- _EJERCICIOS PROPUESTOS_
1) Traduzca al inglés la siguiente oración del texto sobre la ilegalización de Bildu: "El debate sobre la inclusión de candidatos condenados no es nuevo."
2) Retome el texto sobre la ilegalización de Bildu y prosígalo a partir de su última oración.

- _FRAGMENTO DE LECTURA_

• • • • •

Con esos antecedentes históricos, deberíamos preservar con firmeza el pluralismo democrático. En la actualidad no hay ningún grupo político con representación parlamentaria que utilice la violencia e incumpla la Ley de Partidos. Ni Bildu ni ningún otro. Para que se pueda acordar la disolución de una organización política, la ley exige como premisa el respaldo de métodos violentos o de actuaciones terroristas. Al no existir ETA ni terrorismo activo, ese requisito resulta de concurrencia imposible. La inclusión de candidatos condenados por terrorismo no es una premisa para la ilegalización, sino que está configurada en la ley como un indicativo (entre muchos otros) de soporte a dinámicas terroristas existentes. La ilegalización de Bildu carecería del más mínimo encaje legal y, además, se trata de un partido que no alienta la violencia para la obtención de fines políticos.
El debate sobre la inclusión de candidatos condenados no es nuevo. Se ha producido otras veces, también en relación con delitos diferentes. Afecta a cuestiones como los principios éticos que deben inspirar las listas electorales, los efectos de la reinserción o el mensaje simbólico que se traslada a la ciudadanía. Pero no puede justificar las peticiones de ilegalización, que están más relacionadas con las concepciones de pretender expulsar aquello que a algunos les desagrada. Sin embargo, quienes plantean esas exigencias pueden ser objeto igualmente de demandas de expulsión, porque también pueden irritar a sus adversarios. Y ese bucle acaba siendo opuesto al pluralismo democrático.

• • • • •

- _EXTRACTOS DE DATOS_
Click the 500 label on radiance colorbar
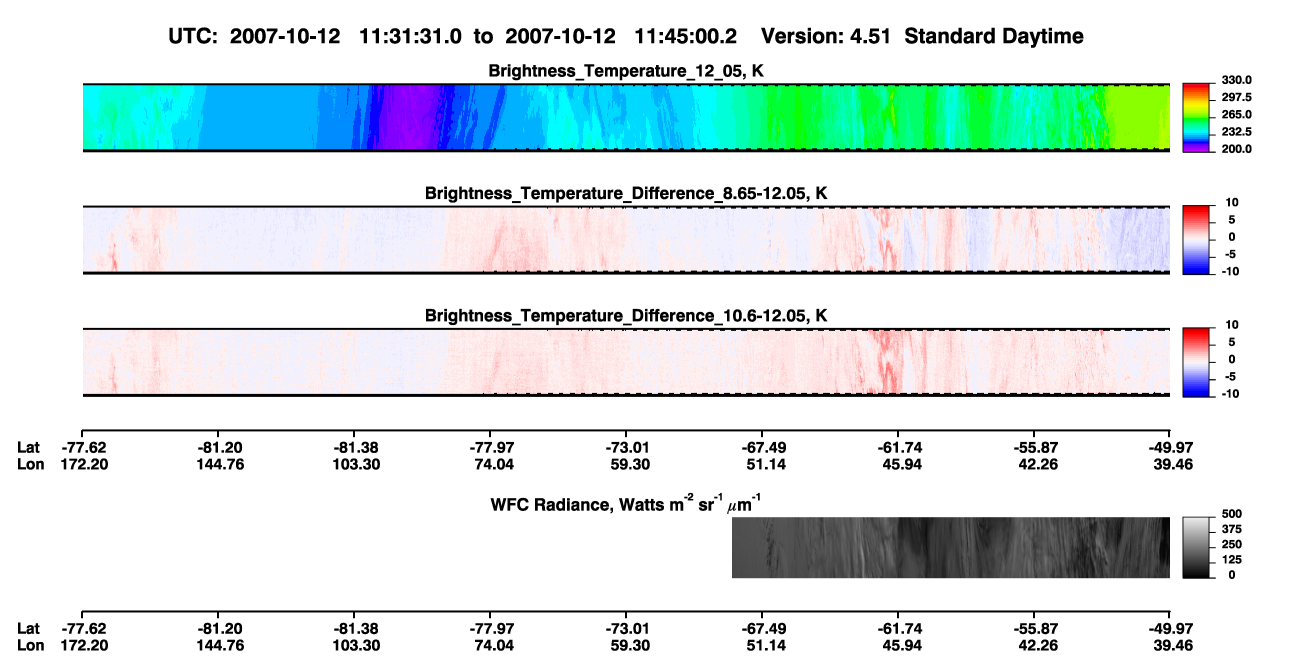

• • • • •

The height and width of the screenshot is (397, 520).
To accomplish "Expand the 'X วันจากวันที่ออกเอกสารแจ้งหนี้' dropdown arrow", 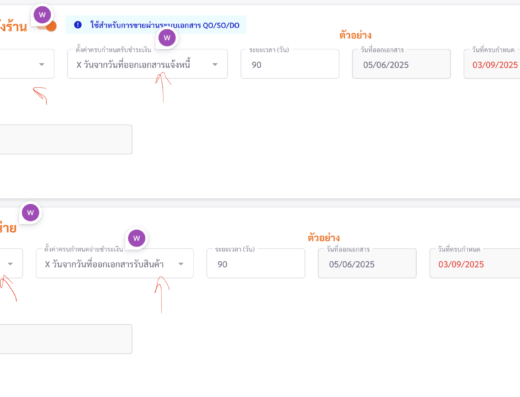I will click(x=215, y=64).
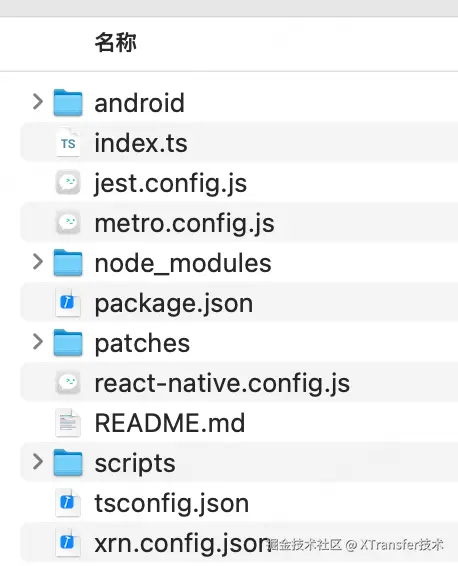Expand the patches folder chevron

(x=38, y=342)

• • • • •

- _RESPUESTAS POR EJERCICIO_
1) The debate over the inclusion of convicted candidates is not new.

2)
Esas inclinaciones excluyentes han sido tradicionalmente conservadoras en nuestro país, pero ahora también están impregnando a sectores progresistas, en el marco de la denominada cultura de la cancelación. Cuando a alguien no le gustan las ideas de un partido, lo correcto para un verdadero demócrata será intentar persuadir a la sociedad de que no lo apoye, en lugar de pretender recurrir al comodín fácil de requerir su desaparición forzosa. Como explicó John S. Mill, nuestras ideas no son infalibles y la manera de defenderlas no puede ser extirpando las contrarias, sino aceptando la exposición de todos los argumentos en el debate público, para que sea la ciudadanía la que pueda optar libremente por lo que más le convence.
Ilegalizar partidos implica anular políticos, ideas y votantes. No resulta admisible hacerlo cuando los postulados de una formación política se expresan sin violencia, porque supondría un ataque al pluralismo. Además, vincular estas peticiones infundadas con ETA puede suponer una patrimonialización de la lucha contra el terrorismo con finalidades electorales, de aspecto poco edificante, porque esa defensa de la democracia fue colectiva. Las proclamas de ilegalización de un partido sin justificación siempre están conectadas con discursos autoritarios y poco democráticos.